LE SOI ET LE MONDE : LE CORPS PROPRE EN QUESTION


Gérald Hess



Avec la notion de corps propre, le philosophe Merleau-Ponty désire mettre en lumière la dimension pré-réflexive de notre appréhension du monde. Il prolonge ainsi le thème heideggerien de la transcendance du sujet vers le monde en montrant que cette transcendance se réalise dans et à travers le corps vécu. Ce faisant il se voit néanmoins contraint d’aborder deux autres thèmes classiques de la philosophie, étroitement associés à la notion de sujet : celui de la conscience et celui de la liberté. L’objet de l’exposé consiste à explorer et à clarifier les rapports entre ces trois concepts que sont le corps propre, la conscience et la liberté, tels qu’ils apparaissent dans la phénoménologie de Merleau-Ponty.

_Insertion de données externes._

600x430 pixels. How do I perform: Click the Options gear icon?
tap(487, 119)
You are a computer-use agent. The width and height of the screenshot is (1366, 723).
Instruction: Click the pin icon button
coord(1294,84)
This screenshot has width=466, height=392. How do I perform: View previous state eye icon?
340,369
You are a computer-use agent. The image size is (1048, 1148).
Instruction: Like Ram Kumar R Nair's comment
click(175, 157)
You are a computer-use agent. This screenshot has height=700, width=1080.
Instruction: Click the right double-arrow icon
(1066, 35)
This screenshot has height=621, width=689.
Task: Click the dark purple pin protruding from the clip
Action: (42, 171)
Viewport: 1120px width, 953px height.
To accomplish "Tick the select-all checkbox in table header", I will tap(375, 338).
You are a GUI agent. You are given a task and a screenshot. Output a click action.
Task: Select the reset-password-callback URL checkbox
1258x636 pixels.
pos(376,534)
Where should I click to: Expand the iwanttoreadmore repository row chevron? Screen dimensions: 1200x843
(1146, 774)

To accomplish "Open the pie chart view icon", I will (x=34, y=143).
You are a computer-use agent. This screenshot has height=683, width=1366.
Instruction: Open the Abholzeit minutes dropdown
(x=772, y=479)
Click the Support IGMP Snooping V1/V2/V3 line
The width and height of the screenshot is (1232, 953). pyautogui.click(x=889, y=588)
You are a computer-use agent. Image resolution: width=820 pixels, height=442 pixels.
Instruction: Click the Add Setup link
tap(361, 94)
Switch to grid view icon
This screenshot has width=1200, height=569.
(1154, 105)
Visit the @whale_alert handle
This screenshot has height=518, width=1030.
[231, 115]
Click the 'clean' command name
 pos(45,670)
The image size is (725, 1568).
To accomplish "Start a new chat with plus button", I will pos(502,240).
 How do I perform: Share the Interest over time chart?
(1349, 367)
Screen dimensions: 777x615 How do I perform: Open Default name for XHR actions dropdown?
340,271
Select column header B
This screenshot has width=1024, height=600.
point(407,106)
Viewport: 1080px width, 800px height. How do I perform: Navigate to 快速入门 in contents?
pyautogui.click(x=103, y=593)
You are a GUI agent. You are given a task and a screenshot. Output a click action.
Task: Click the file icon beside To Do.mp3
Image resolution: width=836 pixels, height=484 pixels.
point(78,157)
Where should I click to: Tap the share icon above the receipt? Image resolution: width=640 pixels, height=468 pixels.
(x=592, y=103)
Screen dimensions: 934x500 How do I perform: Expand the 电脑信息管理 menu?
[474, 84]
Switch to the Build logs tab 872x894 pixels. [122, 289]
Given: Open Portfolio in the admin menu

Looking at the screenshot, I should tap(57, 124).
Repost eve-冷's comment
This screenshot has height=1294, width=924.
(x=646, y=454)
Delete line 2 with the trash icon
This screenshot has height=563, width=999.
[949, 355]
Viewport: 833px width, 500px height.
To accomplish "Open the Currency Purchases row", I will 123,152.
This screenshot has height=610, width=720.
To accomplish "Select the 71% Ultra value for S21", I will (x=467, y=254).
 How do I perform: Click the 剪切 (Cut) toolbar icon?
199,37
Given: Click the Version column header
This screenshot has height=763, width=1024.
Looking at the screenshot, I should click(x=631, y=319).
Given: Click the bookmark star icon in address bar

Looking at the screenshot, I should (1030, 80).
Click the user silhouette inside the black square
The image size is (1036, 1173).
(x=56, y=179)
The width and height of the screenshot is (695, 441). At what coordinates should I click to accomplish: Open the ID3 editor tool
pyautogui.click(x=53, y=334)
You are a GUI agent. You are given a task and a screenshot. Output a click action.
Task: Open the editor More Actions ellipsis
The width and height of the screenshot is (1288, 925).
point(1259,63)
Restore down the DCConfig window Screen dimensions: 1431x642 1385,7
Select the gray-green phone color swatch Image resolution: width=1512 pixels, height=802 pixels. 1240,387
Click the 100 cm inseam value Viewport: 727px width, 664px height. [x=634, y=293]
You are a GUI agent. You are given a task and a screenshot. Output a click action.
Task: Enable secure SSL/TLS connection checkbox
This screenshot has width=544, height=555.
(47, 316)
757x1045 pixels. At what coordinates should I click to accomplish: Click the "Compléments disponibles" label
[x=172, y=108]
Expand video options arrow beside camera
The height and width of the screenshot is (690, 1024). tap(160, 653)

Notre réflexion souhaite établir dans une première partie 1) que le rapport entre le corps propre et la liberté constitue un motif explicite de la Phénoménologie de la perception. En revanche, il semble 2) que la relation entre le corps propre et la conscience et celle entre la conscience et la liberté ne fassent pas l’objet d’un questionnement propre. Ce qui soulève une difficulté de fond du moment que le projet phénoménologique général est celui d’une transcendance du soi vers le monde. C’est pourquoi la seconde partie de l’exposé souhaite proposer une solution à ce double écueil. La résolution de ce problème peut être effectuée d’abord 3) par le recours à une notion ancienne et quelque peu oubliée jusque récemment : celle de sentiment de soi. Cette notion permet en effet d’éclairer de quelle manière la conscience est étroitement liée au corps propre. 4) une étape plus ambitieuse consiste à enjamber l’écart, aussi mince soit-il, entre la réalité du monde et le possible- impliqué par la conscience de la liberté. L’exercice peut être effectué, me semble-t-il, par la mise en œuvre effective du sentiment de soi, c’est-à-dire par sa réalisation concrète à travers un processus que certains auteurs contemporains nomment le « devenir-conscient ». Le sentiment de soi devient désormais une pratique. À l’issue de cette étude, nous devrions pouvoir envisager autrement que Merleau-Ponty l’articulation qu’il s’est efforcé d’élaborer entre la perspective en première personne de la phénoménologie et la perspective en troisième personne des sciences naturelles dans l’étude de soi ou du sujet. La « pragmatisation » du sentiment de soi constitue une réalité une actualisation (ou une transformation) de soi. Or, cette actualisation de soi, dès lors qu’elle est une pratique, articule les conditions objectives du système sensori-moteur impliqué dans le comportement et l’action avec la dimension irréductiblement subjective d’une conscience phénoménale ou pré réflexive.